Court Opinion

ID: 9749733
Source: CourtListenerOpinion
Date Created: 2023-08-27 17:01:06.22524+00
Date Added: 2024-06-11T15:34:58.361833
License: Public Domain

NEWMAN, Chief Judge,
concurring:
I join in Judge Kelly’s opinion for the court. I write separately only to make one additional point. It is that immunized statements would be admissible in a prosecution for obstruction of justice alleging that those statements contained willful “misrepresentation” undertaken “to obstruct, delay, or prevent the communication to an investigator of the District of Columbia government by any person of information relating to a violation of any criminal statute.”1 D.C.Code 1981, § 22-703.
In United States v. Apfelbaum, 445 U.S. 115,100 S.Ct. 948, 63 L.Ed.2d 250 (1980), the Supreme Court held that one may be prosecuted for perjury or false swearing committed in an immunized statement. A principal underlying rationale is that the privilege against self-incrimination is meant to protect one from adverse consequences of testimony as to prior crimes, and not to facilitate false testimony prospectively. The use immunity is coextensive with the constitutional privilege. Therefore, immunity does not prevent the use of those statements in a prosecution for a crime committed by virtue of the statements themselves, as opposed to prior crimes to which they may refer. While Apfelbaum involved a prosecution for perjury, there is no plausible basis for treating any differently obstruction of justice committed in the course of an immunized statement. Although three Justices found it necessary to disassociate themselves from some possible implications of the majority opinion,2 the entire *454Court appears to accept both the premise that use immunity does not confer a de facto privilege to lie, and the conclusion that, if the lie constitutes a crime, the statement can be used to show its commission.

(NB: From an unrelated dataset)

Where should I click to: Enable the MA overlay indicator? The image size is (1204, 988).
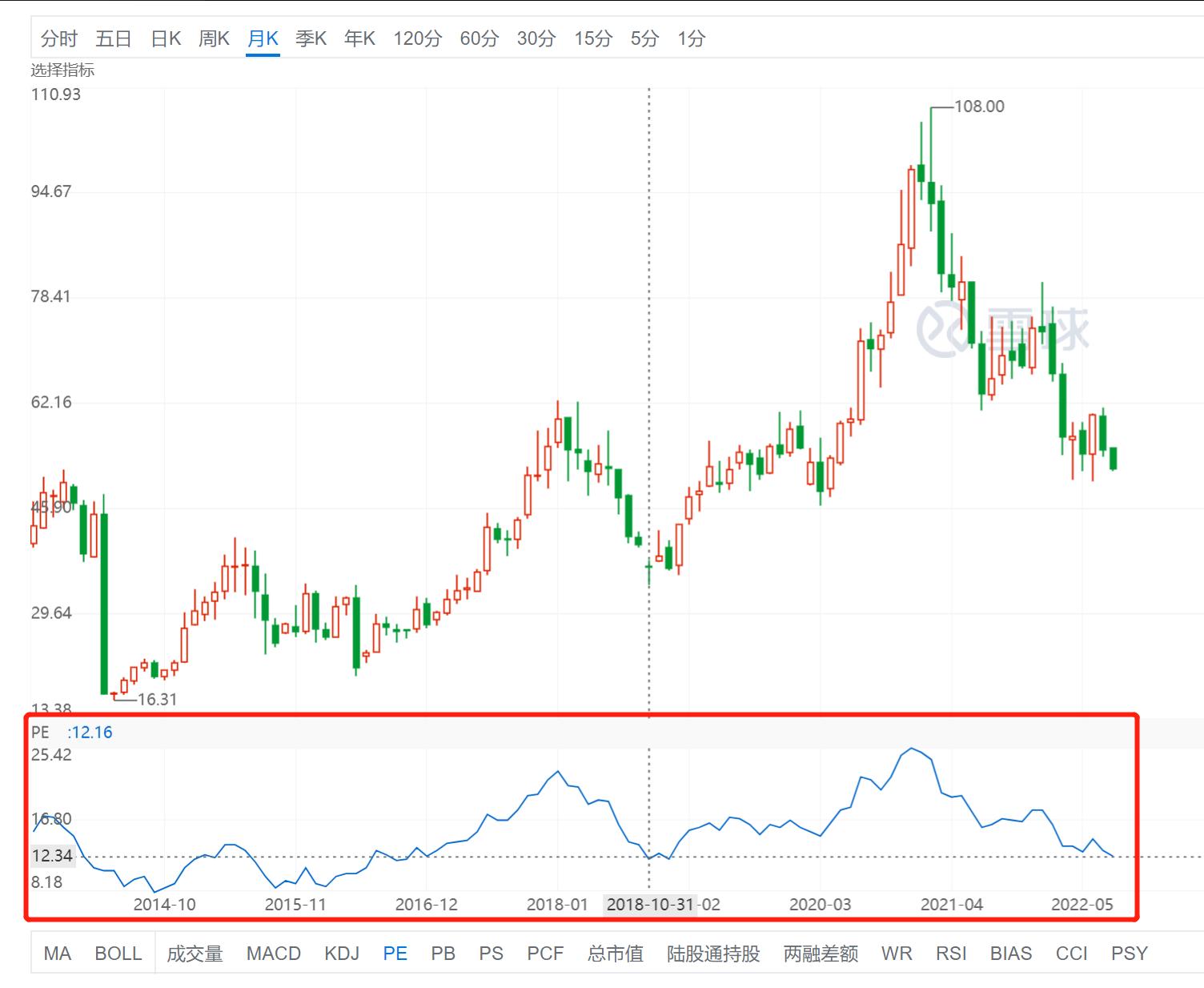click(58, 954)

[Njeither the immunity statute nor the Fifth Amendment preclude [sic] the use of respondent’s immunized testimony at a subsequent prosecution for making false statements, so long as that testimony conforms to otherwise applicable rules of evidence. [United States v. Apfelbaum, supra at 131, 100 S.Ct. at 957.]
[The Fifth Amendment] permits an individual to refuse to answer questions; but it does not give him the right to answer falsely. [Id. at 132, 100 S.Ct. at 957 (Brennan, J., concurring in the judgment) (citations omitted).]

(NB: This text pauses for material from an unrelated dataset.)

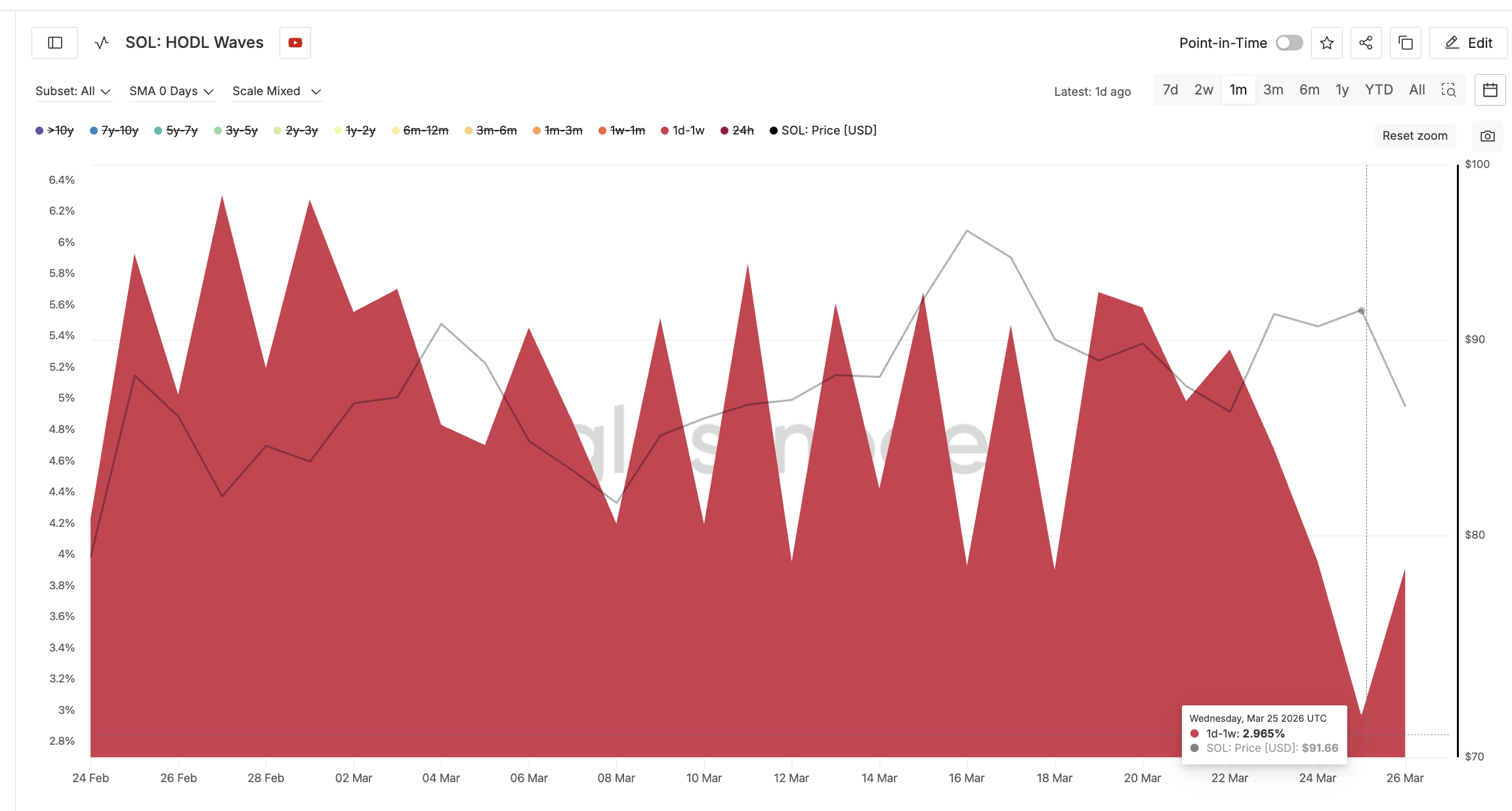Click the copy chart icon
The height and width of the screenshot is (811, 1512).
[x=1405, y=42]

The privilege operates only to protect the witness from compulsion of truthful testimony of an incriminating nature. Perjury or the making of false statements under a grant of immunity thus violates a basic assumption upon which the privilege and hence the immunity depend. [Id. at 135,100 S.Ct. at 959 (Blackmun, J., concurring in the judgment).]

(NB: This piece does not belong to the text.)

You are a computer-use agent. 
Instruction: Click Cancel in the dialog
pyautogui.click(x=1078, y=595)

As there is no apparent ground relevant to admissibility for distinguishing an immunized false statement constituting the crime of perjury from one constituting the crime of perjury from one constituting criminal obstruction of justice pursuant to § 22-703, the statements here in issue would be admissible in a prosecution for the latter crime.

. The opinion of the court notes that the statements would be admissible in a prosecution for perjury or false swearing, but does not address the subject of this concurrence. See supra p. 450 note 5.

. In particular some Justices disapproved the possibility of using statements to establish perjury committed at some point other than during the immunized statement itself. United States v. Apfelbaum, supra at 132-33, 100 S.Ct. at 957-58 (Brennan, J., concurring in the judgment), 133, 100 S.Ct. at 958 (Blackmun, J., concurring in the judgment).